When I turned to the medical literature to try to figure this out, I found a fairly extensive body of work devoted to studying the role of sex hormones (which circulate in high levels around the time you get your period) in soft tissue injuries in women. All the studies I looked at made reference to the fact that women suffer more tendon and ligament injuries than men, and the hormone estrogen, in particular, has been implicated as a potential contributor to this. In one study, higher levels of estrogen interfered with the ability of women’s knee tendons to regenerate after exercise. This is because the body can’t make new collagen well when estrogen levels are high, and collagen is one of the primary ingredients in our soft tissues. Another study demonstrated a similar finding in women on oral contraceptive pills (OCPs, most of which contain the two female sex hormones estrogen and progesterone); women who took OCPs did not regenerate collagen as well as those who did not.
Several studies (see here and here) even specifically examined how the hormonal fluctuations of your period cycle can affect the ability of your tendons to recover and heal after bouts of exercise. Estrogen is very high during the “luteal phase” of the menstrual cycle, which is the last week before you actually get your period, so the authors of these studies hypothesized that women’s tendons would not heal as well during this time of their cycle. However, this did not turn out to be the case; like the prior studies I cited, in these two studies women’s tendons did not recover from exercise as well as men’s, but this was true regardless of what stage of the menstrual cycle a given woman was currently in when she was studied.

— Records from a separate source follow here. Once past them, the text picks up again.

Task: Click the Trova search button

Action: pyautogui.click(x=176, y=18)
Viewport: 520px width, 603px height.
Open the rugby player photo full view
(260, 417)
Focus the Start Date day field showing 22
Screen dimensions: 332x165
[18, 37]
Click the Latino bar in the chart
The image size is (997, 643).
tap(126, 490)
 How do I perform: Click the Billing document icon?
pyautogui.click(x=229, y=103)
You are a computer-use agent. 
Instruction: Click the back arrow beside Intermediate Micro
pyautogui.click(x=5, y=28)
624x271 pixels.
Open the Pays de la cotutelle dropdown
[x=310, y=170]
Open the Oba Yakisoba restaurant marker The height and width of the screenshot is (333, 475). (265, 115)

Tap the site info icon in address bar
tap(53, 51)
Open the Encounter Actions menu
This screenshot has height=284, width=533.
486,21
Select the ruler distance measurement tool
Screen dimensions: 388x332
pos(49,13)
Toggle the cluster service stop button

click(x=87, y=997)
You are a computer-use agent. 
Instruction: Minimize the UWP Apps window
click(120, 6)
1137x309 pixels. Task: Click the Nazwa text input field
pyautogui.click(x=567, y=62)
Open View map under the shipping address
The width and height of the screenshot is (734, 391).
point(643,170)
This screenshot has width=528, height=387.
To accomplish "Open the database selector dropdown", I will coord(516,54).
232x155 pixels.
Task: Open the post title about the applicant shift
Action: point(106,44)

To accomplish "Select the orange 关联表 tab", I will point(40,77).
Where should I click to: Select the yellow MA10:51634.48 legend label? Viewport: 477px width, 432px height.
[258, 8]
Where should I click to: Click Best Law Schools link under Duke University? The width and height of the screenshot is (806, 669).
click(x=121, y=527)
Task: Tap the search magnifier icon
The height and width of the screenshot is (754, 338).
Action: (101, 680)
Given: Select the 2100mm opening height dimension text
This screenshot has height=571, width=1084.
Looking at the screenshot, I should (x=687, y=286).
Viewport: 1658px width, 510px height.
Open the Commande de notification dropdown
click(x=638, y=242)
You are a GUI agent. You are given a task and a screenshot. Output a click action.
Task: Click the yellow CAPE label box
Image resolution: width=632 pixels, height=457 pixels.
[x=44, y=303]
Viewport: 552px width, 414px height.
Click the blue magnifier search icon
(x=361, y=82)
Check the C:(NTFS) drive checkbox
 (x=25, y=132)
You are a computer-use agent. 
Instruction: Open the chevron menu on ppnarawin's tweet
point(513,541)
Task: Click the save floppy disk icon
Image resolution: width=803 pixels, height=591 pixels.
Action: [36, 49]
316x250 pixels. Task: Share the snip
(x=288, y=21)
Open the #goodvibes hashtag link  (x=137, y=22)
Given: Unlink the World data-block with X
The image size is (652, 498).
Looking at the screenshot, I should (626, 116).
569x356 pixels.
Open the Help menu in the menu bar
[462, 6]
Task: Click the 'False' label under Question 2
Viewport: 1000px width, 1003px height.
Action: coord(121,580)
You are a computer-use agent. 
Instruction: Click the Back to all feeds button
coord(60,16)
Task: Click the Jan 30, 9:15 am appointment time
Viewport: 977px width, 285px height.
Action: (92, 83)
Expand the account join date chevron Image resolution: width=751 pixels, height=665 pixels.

Of particular interest to me was one other study that actually checked to see if there are estrogen receptors in posterior tibial tendon tissue (there are in ACL tissue), and whether there are increased numbers of these receptors in tissue from male and female patients with posterior tibial tendinitis. If so, this would suggest that estrogen is more active in diseased tissue in this condition. Lo and behold, there are estrogen receptors expressed there, but the numbers are no different in men versus women, or in those with diseased tendons versus those with healthy tendons.
So can I blame my monthly posterior tibial tendinitis flares on PMS? I certainly would like to – it beats blaming it on my running!
Have you ever noticed any funky flares of soft tissue injuries around the time of your period? How else has your period negatively affected your training?